On Feb 17, 5:00 am, Rick Lyons <R.Lyons@xxxxxxxxxxxxxxx> wrote:
On Sat, 16 Feb 2008 23:46:09 -0800, glen herrmannsfeldt



<g...@xxxxxxxxxxxxxxxx> wrote:
Rick Lyons wrote:

(snip)

I agree with your words. The way I look
at "zero padding" is as follows: given a
finite duration sequence of time samples, that
sequence has an "actual" continuous spectrum
(infinitely fine granularity). The continuous
spectrum is called the "discrete-time Fourier
transform (DTFT). Using the DFT (or FFT), we
can effectively "sample" that continuous spectrum
and plot those samples on our computer screens.
Zero padding the time sequence and performing
larger DFTs merely gives us "more closely spaced"
samples of the time sequence's continuous
spectrum (its DTFT).

I disagree.

I finite sequence of samples does not have a continuous
transform unless you assume that there are an infinite
number of zero samples before and after the sequence.
With the extra zeros it is then an infinite sequence.

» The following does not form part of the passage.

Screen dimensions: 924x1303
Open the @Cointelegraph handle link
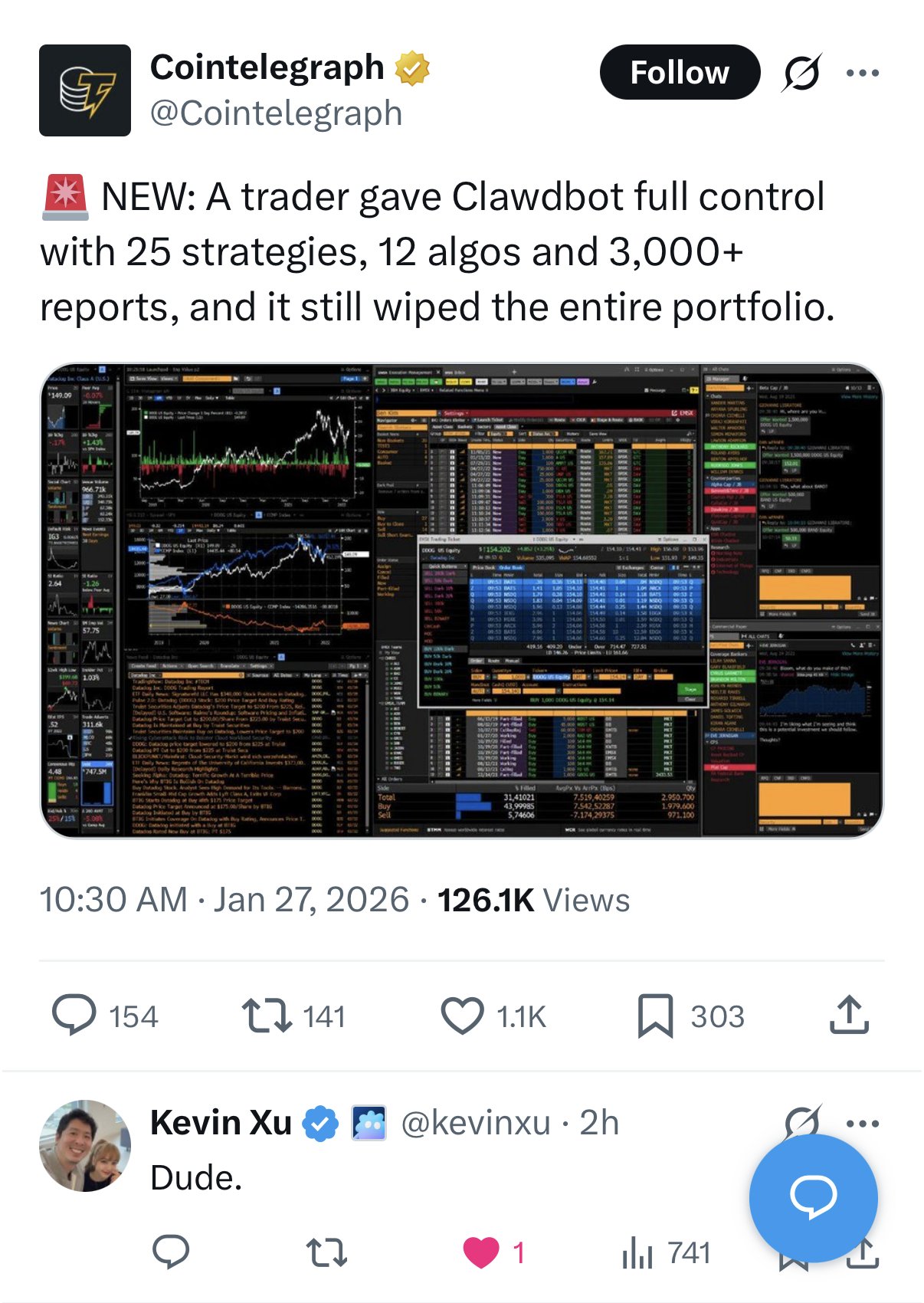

Without specifying the rest of the sequence, the other
points should be considered "don't care" samples.

-- glen

Hi glen,
Well,...perhaps we're having a sematics (language)
problem here. I was referring to a finite-duration
sequence's Fourier transform to be defined by the sequence's
discrete-time Fourier transform (DTFT). And the DTFT is
a continuous (and complex) function of the frequency
variable omega defined by:

n = +inf
---
X(w) = \ x(n)*exp(-jwn)
/
---
n = -inf.

So if we consider the two-sample sequence:

x1 = [2,3]

and the 16-sample sequence:

x2 = [0,0,0,0,0,0,0,2,3,0,0,0,0,0,0,0]

and the infinite-length sequence:

x3 = [...,0,0,0,0,0,0,2,3,0,0,0,0,0,0,...]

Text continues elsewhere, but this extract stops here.